■ Given records ■

_ _ _

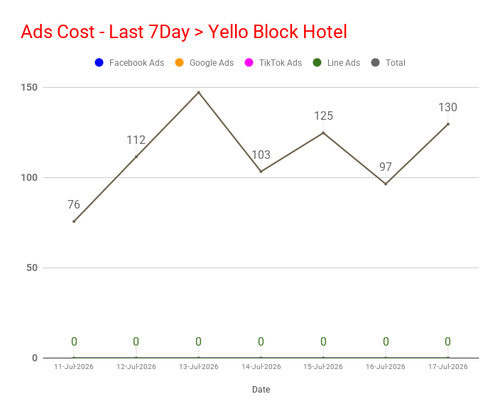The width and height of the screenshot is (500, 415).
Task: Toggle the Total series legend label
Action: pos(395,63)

_ _ _

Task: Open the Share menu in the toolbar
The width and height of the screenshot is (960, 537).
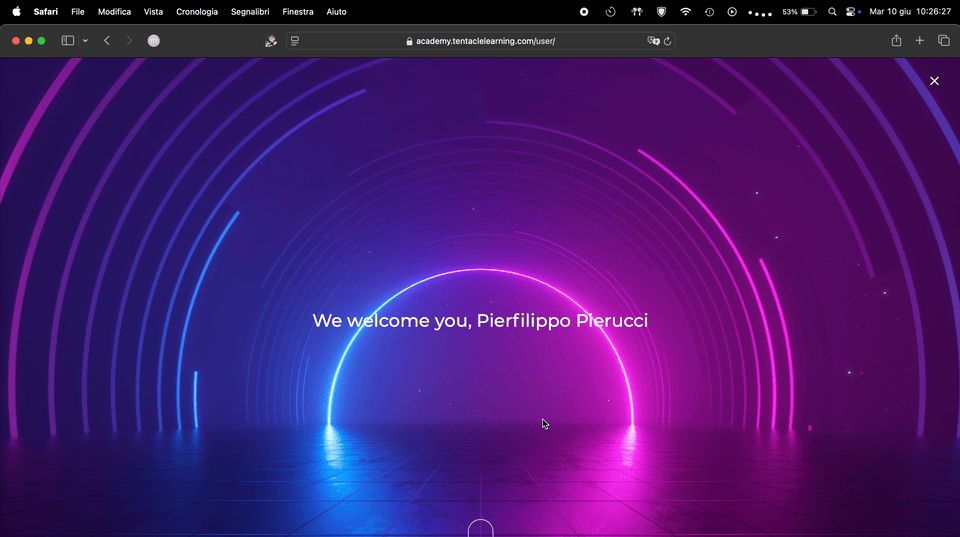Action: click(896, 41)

_ _ _

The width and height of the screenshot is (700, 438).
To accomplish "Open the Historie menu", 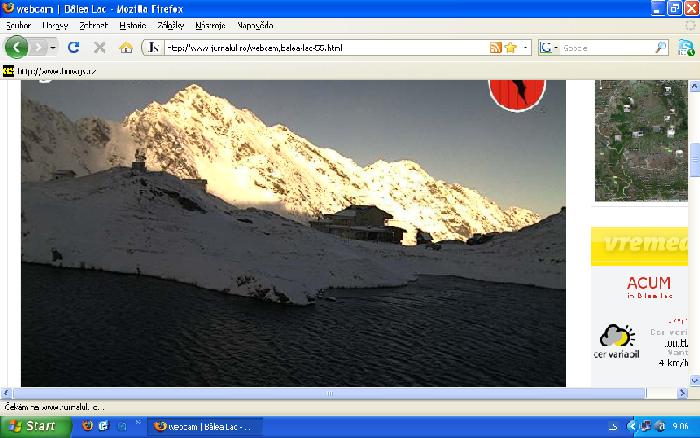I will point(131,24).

_ _ _

■ Aim ■
Reproduce the listing from the line with "The width and height of the screenshot is (500, 415)." to the line with "Action: pos(395,63)", replacing "legend label" with "legend entry" and keeping everything else the same. Leave out the pictures.

■ Final result ■
The width and height of the screenshot is (500, 415).
Task: Toggle the Total series legend entry
Action: pos(395,63)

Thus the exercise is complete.